> [Data to examine]
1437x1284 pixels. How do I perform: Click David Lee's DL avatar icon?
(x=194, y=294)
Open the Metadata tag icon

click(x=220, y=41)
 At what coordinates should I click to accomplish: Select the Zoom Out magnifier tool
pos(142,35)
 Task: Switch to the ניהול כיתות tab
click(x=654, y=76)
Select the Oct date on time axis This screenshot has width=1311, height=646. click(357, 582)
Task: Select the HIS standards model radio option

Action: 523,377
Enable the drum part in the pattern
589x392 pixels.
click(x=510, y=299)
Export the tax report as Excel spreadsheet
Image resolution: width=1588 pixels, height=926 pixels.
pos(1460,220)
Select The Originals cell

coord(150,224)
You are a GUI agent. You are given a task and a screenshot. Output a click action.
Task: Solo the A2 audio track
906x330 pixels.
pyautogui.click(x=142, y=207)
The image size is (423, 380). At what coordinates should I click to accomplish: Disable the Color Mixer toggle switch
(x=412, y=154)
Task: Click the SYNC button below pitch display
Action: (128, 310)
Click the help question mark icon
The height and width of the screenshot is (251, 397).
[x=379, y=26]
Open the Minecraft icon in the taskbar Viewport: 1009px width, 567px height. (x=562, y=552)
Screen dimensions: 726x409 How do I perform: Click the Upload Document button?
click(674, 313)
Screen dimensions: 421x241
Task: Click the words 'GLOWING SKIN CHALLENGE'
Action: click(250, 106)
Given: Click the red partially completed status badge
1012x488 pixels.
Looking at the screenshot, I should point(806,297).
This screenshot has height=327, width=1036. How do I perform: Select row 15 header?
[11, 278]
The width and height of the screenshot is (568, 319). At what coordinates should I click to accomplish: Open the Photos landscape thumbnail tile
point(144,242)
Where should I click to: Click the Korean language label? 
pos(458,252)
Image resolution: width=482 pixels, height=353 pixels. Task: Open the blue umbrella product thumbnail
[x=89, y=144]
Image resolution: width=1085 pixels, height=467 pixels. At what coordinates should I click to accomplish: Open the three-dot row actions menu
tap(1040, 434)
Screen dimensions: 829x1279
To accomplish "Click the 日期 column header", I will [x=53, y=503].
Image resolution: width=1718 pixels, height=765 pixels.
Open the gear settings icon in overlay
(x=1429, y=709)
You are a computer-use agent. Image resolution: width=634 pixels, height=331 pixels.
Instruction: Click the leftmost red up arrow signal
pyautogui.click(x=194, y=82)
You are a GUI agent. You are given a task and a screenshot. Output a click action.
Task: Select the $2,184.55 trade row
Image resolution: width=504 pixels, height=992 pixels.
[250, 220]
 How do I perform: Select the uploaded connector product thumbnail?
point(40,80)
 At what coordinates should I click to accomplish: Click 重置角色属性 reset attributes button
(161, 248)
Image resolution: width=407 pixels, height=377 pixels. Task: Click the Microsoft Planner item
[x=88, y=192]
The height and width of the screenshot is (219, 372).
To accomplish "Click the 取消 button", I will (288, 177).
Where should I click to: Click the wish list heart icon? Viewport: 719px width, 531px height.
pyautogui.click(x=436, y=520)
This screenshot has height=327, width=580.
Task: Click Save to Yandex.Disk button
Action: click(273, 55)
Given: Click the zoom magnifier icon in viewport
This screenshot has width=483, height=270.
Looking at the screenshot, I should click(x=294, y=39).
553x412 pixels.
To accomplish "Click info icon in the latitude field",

> [Exercise goal]
Return the full listing, character for character.

> [Solution]
1437x1284 pixels. How do I perform: Click David Lee's DL avatar icon?
(x=194, y=294)
Open the Metadata tag icon

click(x=220, y=41)
 At what coordinates should I click to accomplish: Select the Zoom Out magnifier tool
pos(142,35)
 Task: Switch to the ניהול כיתות tab
click(x=654, y=76)
Select the Oct date on time axis This screenshot has width=1311, height=646. click(357, 582)
Task: Select the HIS standards model radio option

Action: 523,377
Enable the drum part in the pattern
589x392 pixels.
click(x=510, y=299)
Export the tax report as Excel spreadsheet
Image resolution: width=1588 pixels, height=926 pixels.
pos(1460,220)
Select The Originals cell

coord(150,224)
You are a GUI agent. You are given a task and a screenshot. Output a click action.
Task: Solo the A2 audio track
906x330 pixels.
pyautogui.click(x=142, y=207)
The image size is (423, 380). At what coordinates should I click to accomplish: Disable the Color Mixer toggle switch
(x=412, y=154)
Task: Click the SYNC button below pitch display
Action: (128, 310)
Click the help question mark icon
The height and width of the screenshot is (251, 397).
[x=379, y=26]
Open the Minecraft icon in the taskbar Viewport: 1009px width, 567px height. (x=562, y=552)
Screen dimensions: 726x409 How do I perform: Click the Upload Document button?
click(674, 313)
Screen dimensions: 421x241
Task: Click the words 'GLOWING SKIN CHALLENGE'
Action: click(250, 106)
Given: Click the red partially completed status badge
1012x488 pixels.
Looking at the screenshot, I should point(806,297).
This screenshot has height=327, width=1036. How do I perform: Select row 15 header?
[11, 278]
The width and height of the screenshot is (568, 319). At what coordinates should I click to accomplish: Open the Photos landscape thumbnail tile
point(144,242)
Where should I click to: Click the Korean language label? 
pos(458,252)
Image resolution: width=482 pixels, height=353 pixels. Task: Open the blue umbrella product thumbnail
[x=89, y=144]
Image resolution: width=1085 pixels, height=467 pixels. At what coordinates should I click to accomplish: Open the three-dot row actions menu
tap(1040, 434)
Screen dimensions: 829x1279
To accomplish "Click the 日期 column header", I will [x=53, y=503].
Image resolution: width=1718 pixels, height=765 pixels.
Open the gear settings icon in overlay
(x=1429, y=709)
You are a computer-use agent. Image resolution: width=634 pixels, height=331 pixels.
Instruction: Click the leftmost red up arrow signal
pyautogui.click(x=194, y=82)
You are a GUI agent. You are given a task and a screenshot. Output a click action.
Task: Select the $2,184.55 trade row
Image resolution: width=504 pixels, height=992 pixels.
[250, 220]
 How do I perform: Select the uploaded connector product thumbnail?
point(40,80)
 At what coordinates should I click to accomplish: Click 重置角色属性 reset attributes button
(161, 248)
Image resolution: width=407 pixels, height=377 pixels. Task: Click the Microsoft Planner item
[x=88, y=192]
The height and width of the screenshot is (219, 372).
To accomplish "Click the 取消 button", I will (288, 177).
Where should I click to: Click the wish list heart icon? Viewport: 719px width, 531px height.
pyautogui.click(x=436, y=520)
This screenshot has height=327, width=580.
Task: Click Save to Yandex.Disk button
Action: click(273, 55)
Given: Click the zoom magnifier icon in viewport
This screenshot has width=483, height=270.
Looking at the screenshot, I should click(x=294, y=39).
553x412 pixels.
To accomplish "Click info icon in the latitude field",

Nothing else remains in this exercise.